American Theatre Magazine, on Facebook, linked to an article from last year at Onstage Blog about stage management. Working on the technical side, mostly assistant stage managing, was my entrée to theater (before I quit to write plays), so I am sympathetic to the linked article; but my response went off in another direction, into general speculations on theater, which I copy herewith:
I keep rethinking these two sentences: “The director is the artistic brain of the show that creates this whole other world through their own visions. The stage manager is the technical brain to the show and helps bring the creative decisions of the director to life, especially when calling the show.”
I won’t dispute the second; the first, indeed that is often how it plays out. But more and more productions today feel like they are trying to be film. Theater is not likewise inherently a director’s medium. Directors are actually superfluous: welcome to have, but not, strictly speaking, necessary.

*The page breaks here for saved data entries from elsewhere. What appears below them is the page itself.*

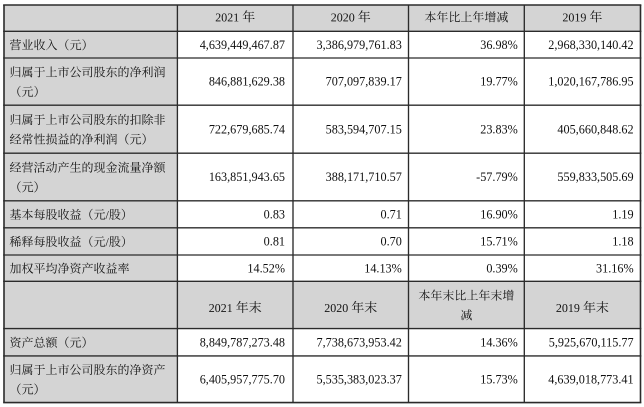  I want to click on svg-text: 7,738,673,953.42, so click(358, 342).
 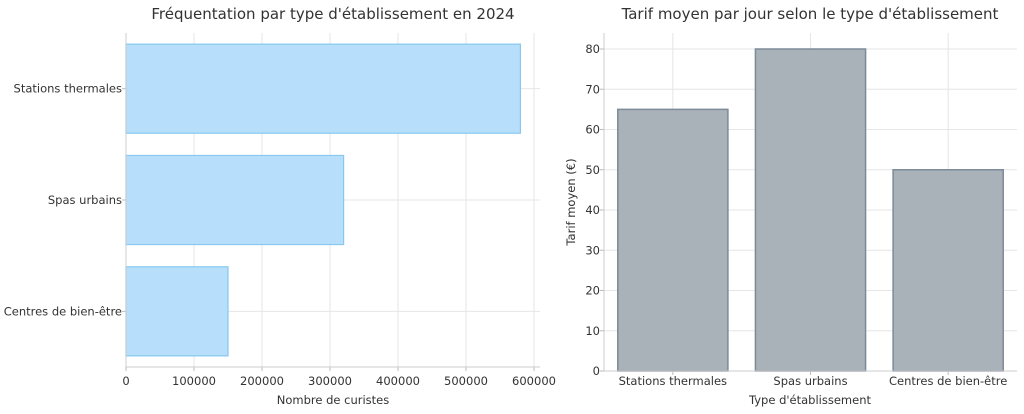 What do you see at coordinates (194, 381) in the screenshot?
I see `left-x-tick-label: 100000` at bounding box center [194, 381].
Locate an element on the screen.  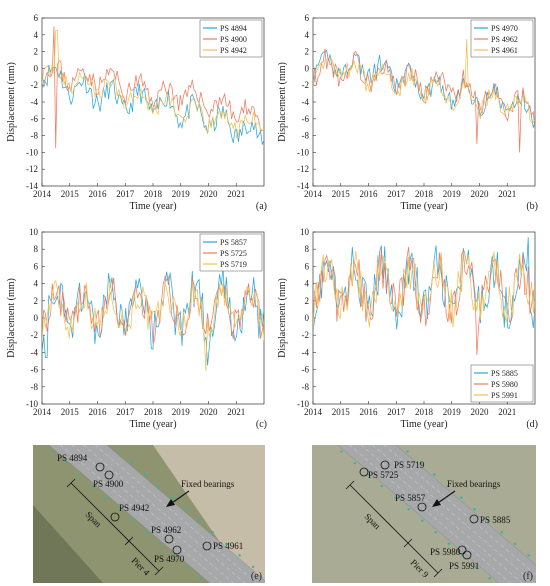
legend-entry: PS 4900 is located at coordinates (234, 40).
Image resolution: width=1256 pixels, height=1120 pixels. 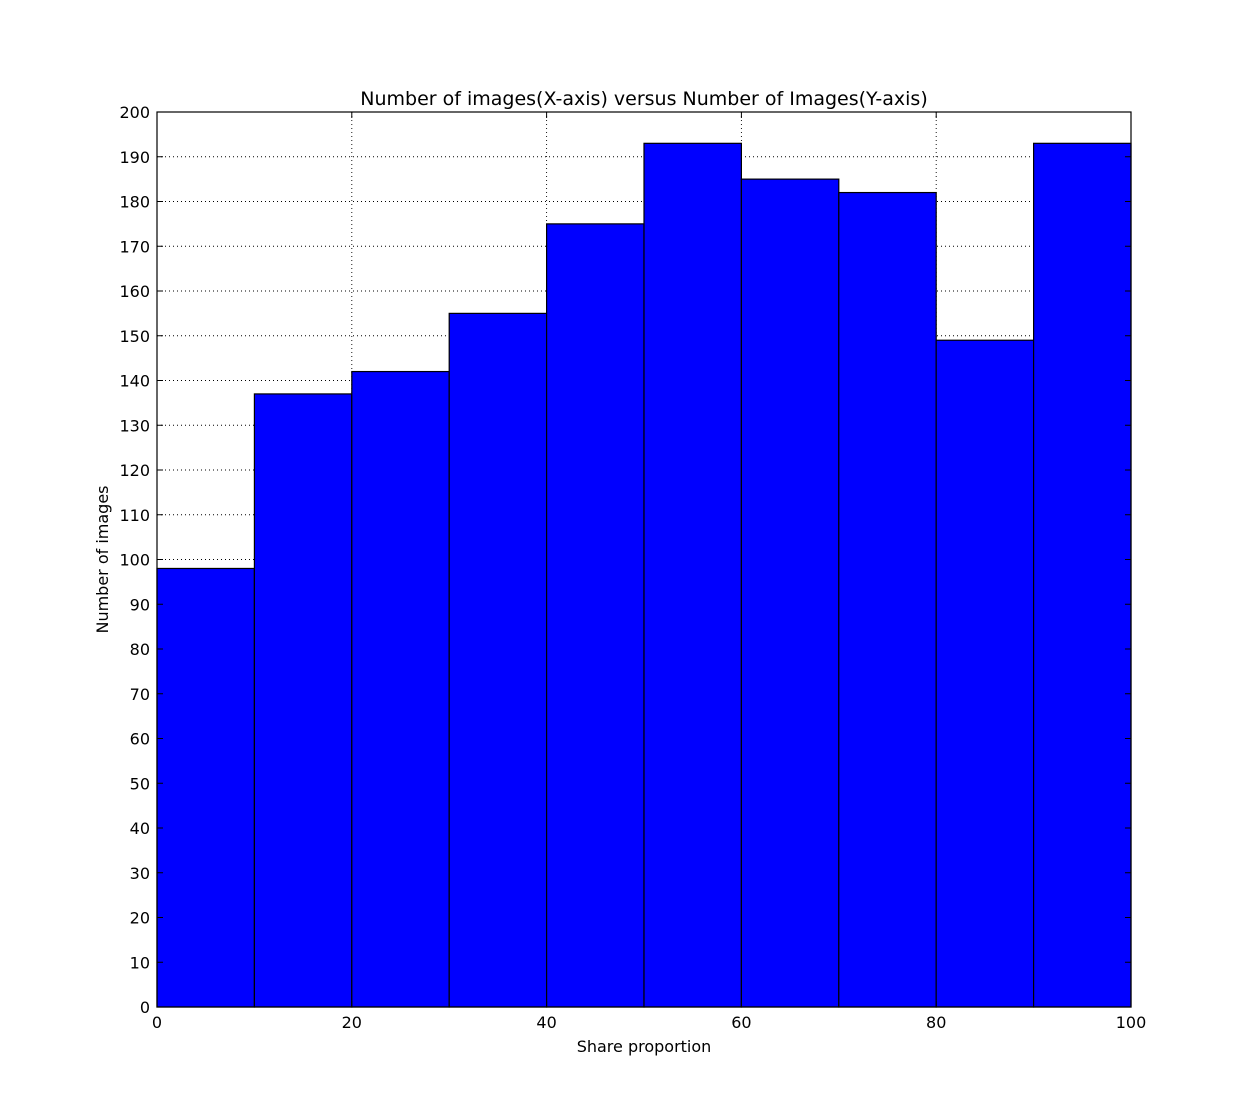 I want to click on y-tick-label: 160, so click(x=134, y=292).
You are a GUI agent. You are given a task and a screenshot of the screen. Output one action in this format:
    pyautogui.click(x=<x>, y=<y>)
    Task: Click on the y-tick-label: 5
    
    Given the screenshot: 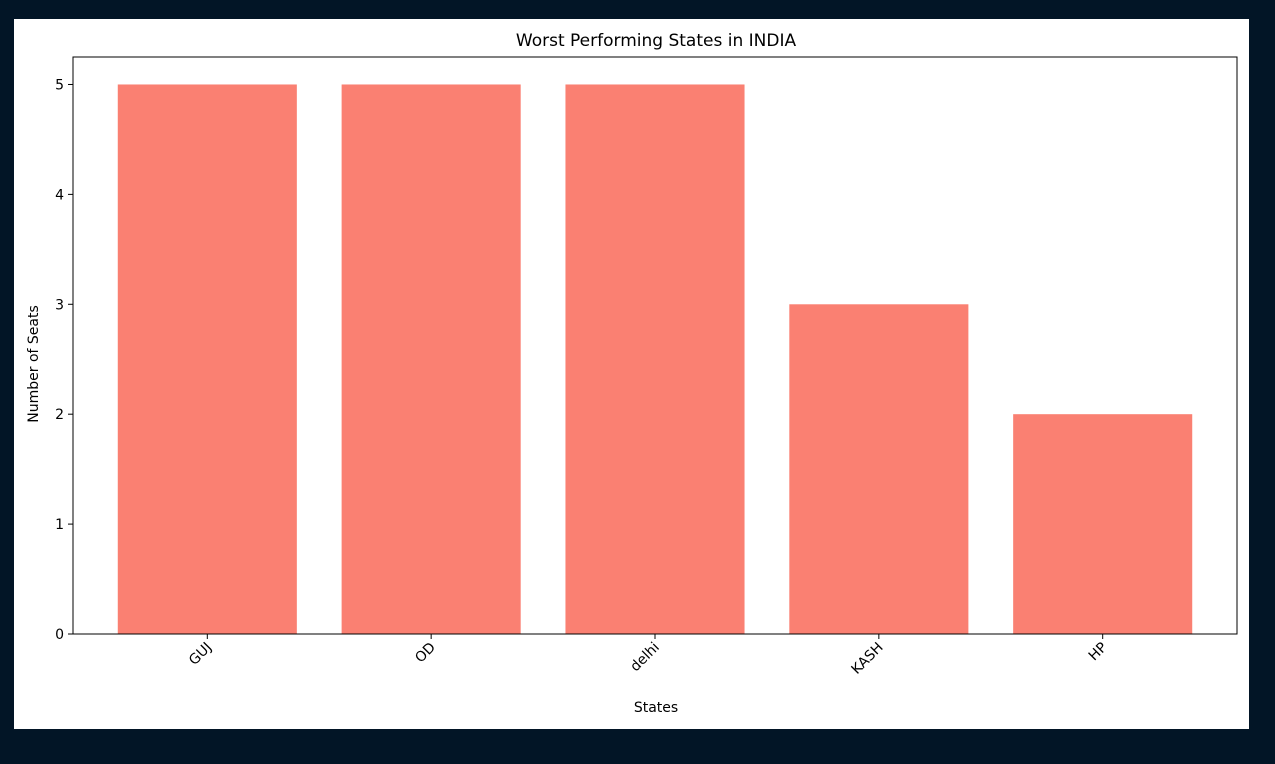 What is the action you would take?
    pyautogui.click(x=60, y=85)
    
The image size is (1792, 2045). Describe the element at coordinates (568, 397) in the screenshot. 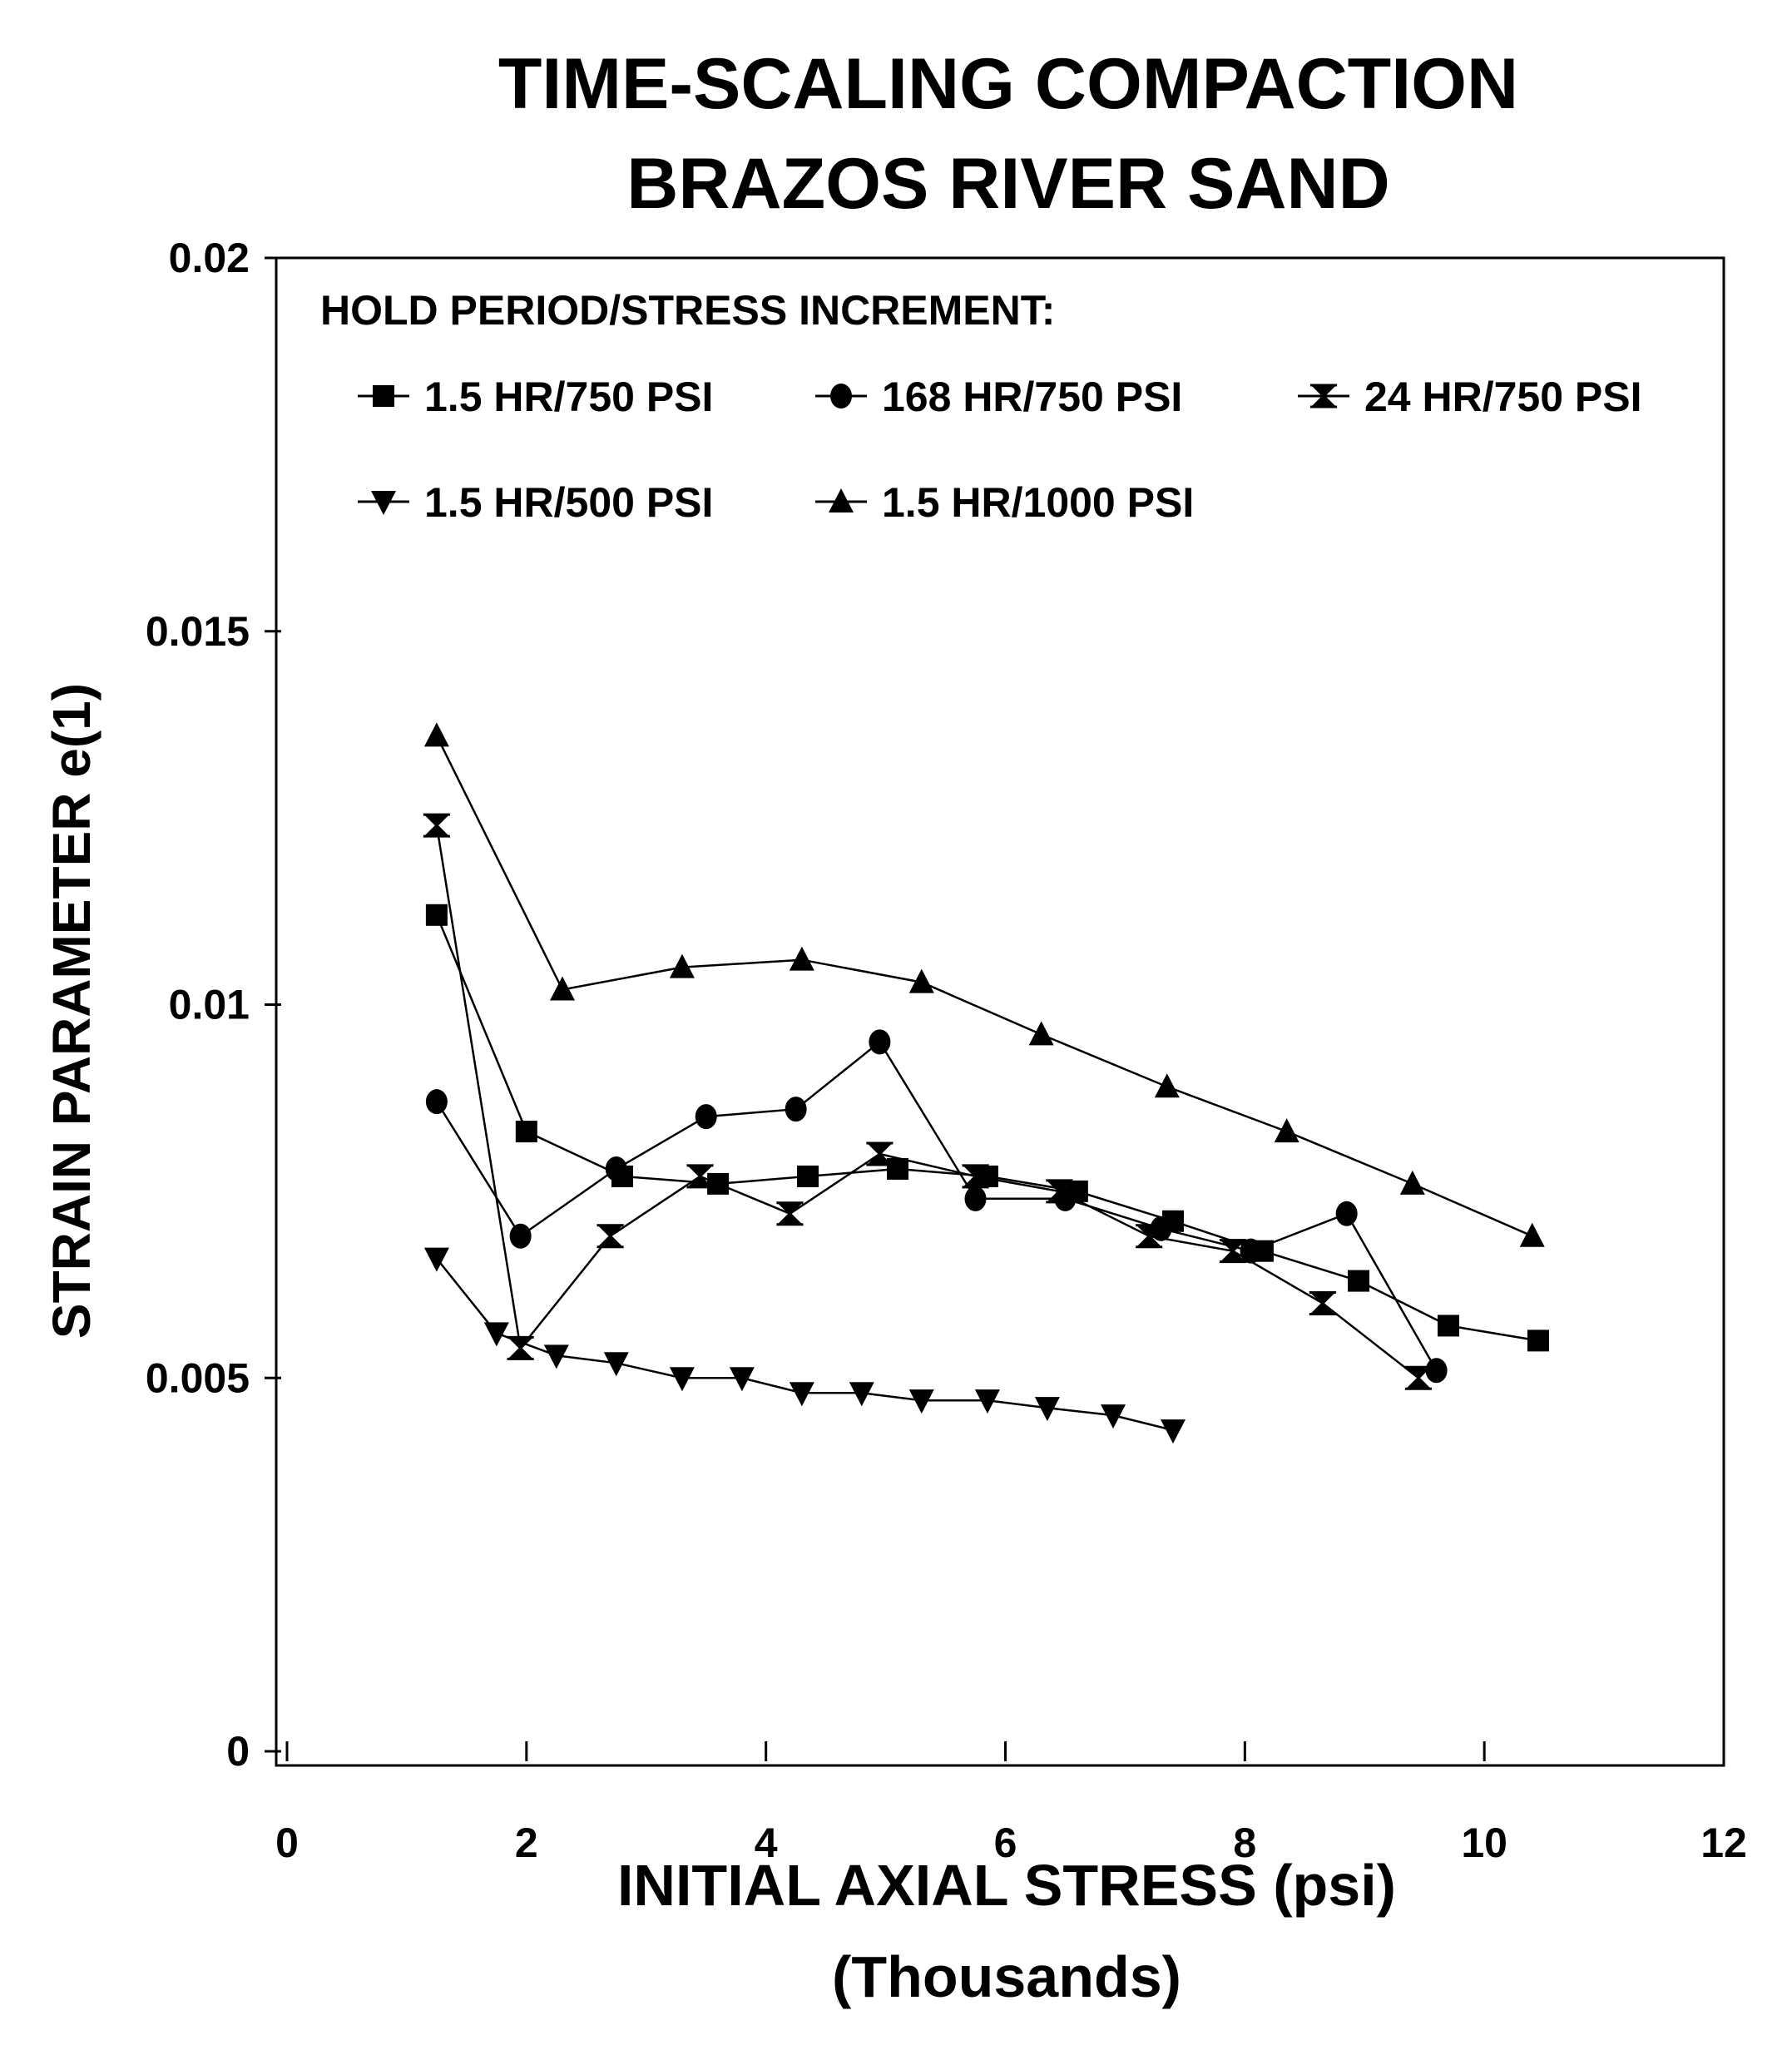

I would like to see theater companies experiment with getting away from the director-centric model. Theater ought to focus on what is unique to the art, instead of trying to replicate something else. (For that reason I would welcome more use of masks.)
Obviously, with our technically superior productions (our machinery making things possible that weren’t available to the ancients, or the Elizabethans, for example), what I suggest might turn out to be exceedingly hard to implement; still I would like to see the effort.
Stage manager is another matter. Granted it would be possible, in some pared-down-to-simplistic type of production, for a bare-bones show to fly without one, but who would want to? The stage manager (mostly indispensable) adds value to the show; the director, not always so.